● **CONSIGNE A**
Relevez toutes les amines biogènes citées dans le texte sur la fermentation malolactique.
● **CONSIGNE B**
Reprenez le texte sur la fermentation malolactique juste après sa dernière phrase et poursuivez-le.

Quels sont les risques d’une fermentation malolactique non maîtrisée ?

  • Dégradation de l’acide tartrique par des bactéries du genre Lactobacillus (maladie dite de la tourne)
  • La décomposition du glycérol (maladie de l’amertume)
  • La fermentation des sucres par les bactéries lactiques (piqure lactique ou mannitique)
  • La maladie de la graisse qui se produit par la production de glucanes par des bactéries du genre Pediococcus et conduit à une augmentation de la viscosité du vin
  • La production de phénols volatils par certaines bactéries lactiques ou par Brettanomyces lors d’une FML languissante
  • La dégradation de l’acide citrique et la production de diacéthyle
  • La formation de goût de souris à partir d’acides aminés (lysine et ornithrine) et de certains sucres
  • La production d’amine biogène : alors que la cadavérine et la putrescine peuvent masquer les arômes, la tyramine et l’histamine ont un un effet toxique sur la santé

L’ensemencement des vins ?

● **DONNÉES**
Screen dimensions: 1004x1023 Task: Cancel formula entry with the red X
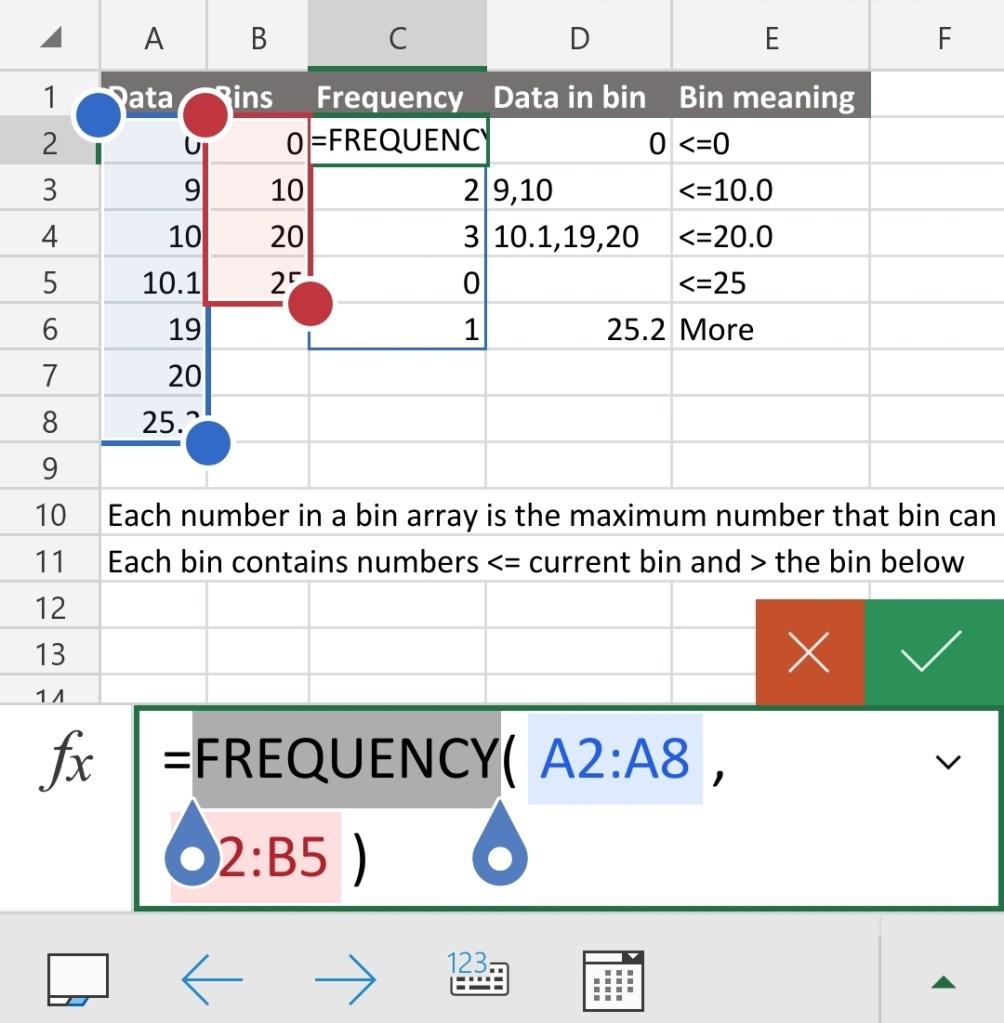point(809,653)
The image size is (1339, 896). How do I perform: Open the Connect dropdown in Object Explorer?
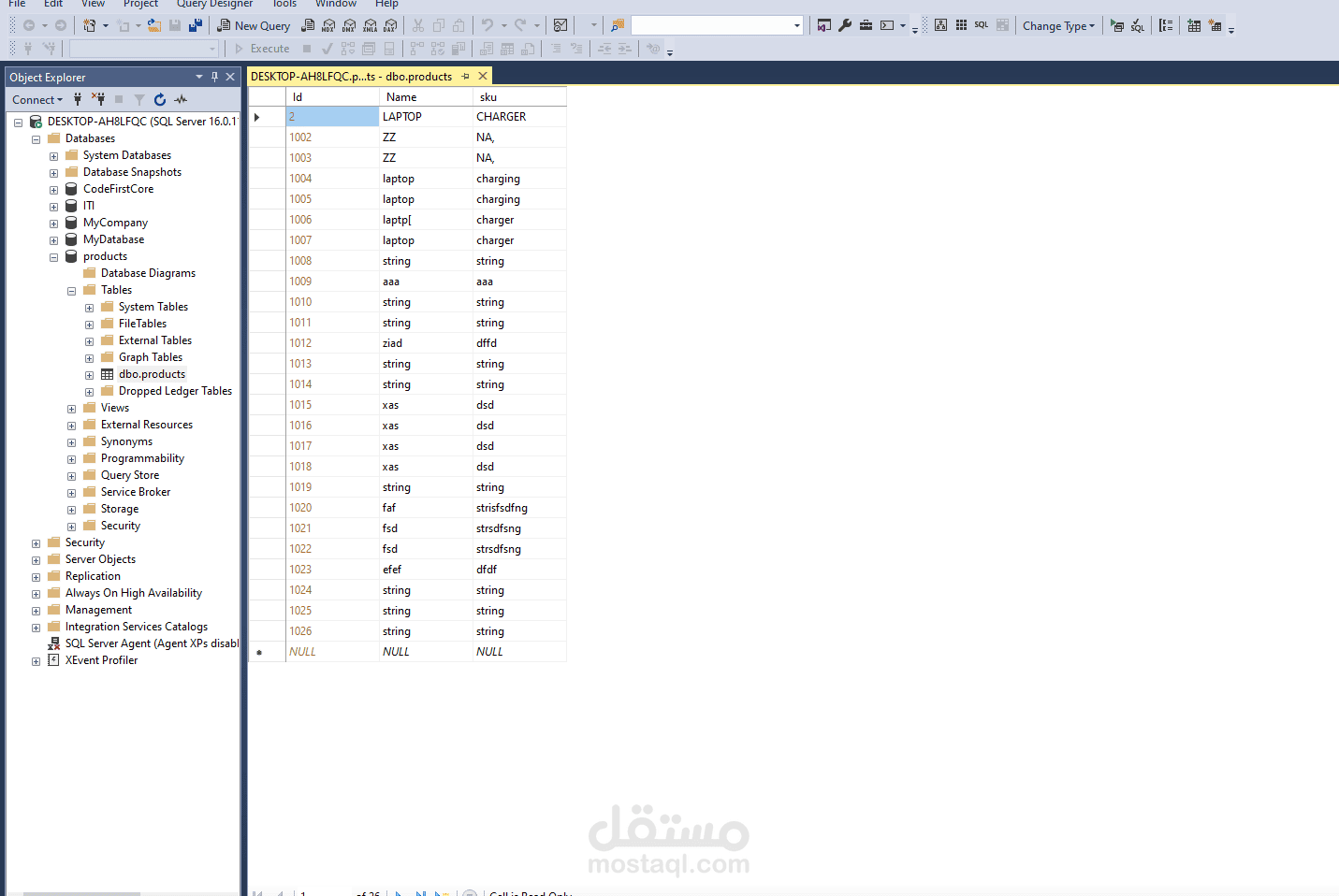pos(37,99)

● **RÉSULTAT A**
Cadavérine, putrescine, tyramine, histamine.

● **RÉSULTAT B**
Auparavant, la réalisation d’un ensemencement bactérien incluait une réactivation de la biomasse et nécessitait un minimum d’équipement, du temps et des connaissances de base en microbiologie. Depuis plusieurs années plusieurs souches à ensemencement direct ou à acclimatation simplifiée sont disponibles sur le marché. Il s’agit d’une technique fiable, puissante et aboutie pour maîtriser la FML et moduler son déroulement en fonction des conditions oenologiques. Malgré son intérêt évident, seulement 7 à 8% des vins produits à l’échelle mondiale sont ensemencés en bactéries lactiques. Le choix de la biomasse à utiliser dans un vin est un critère important pour la réussite de l’ensemencement bactérien car les souches résistent plus ou moins bien aux conditions physico-chimiques rencontrées dans les vins. Il existe des souches inhibées par les composés phénoliques des vins rouges. L’ensemencement est en général pratiqué après la fermentation alcoolique.

Et la co-inoculation ?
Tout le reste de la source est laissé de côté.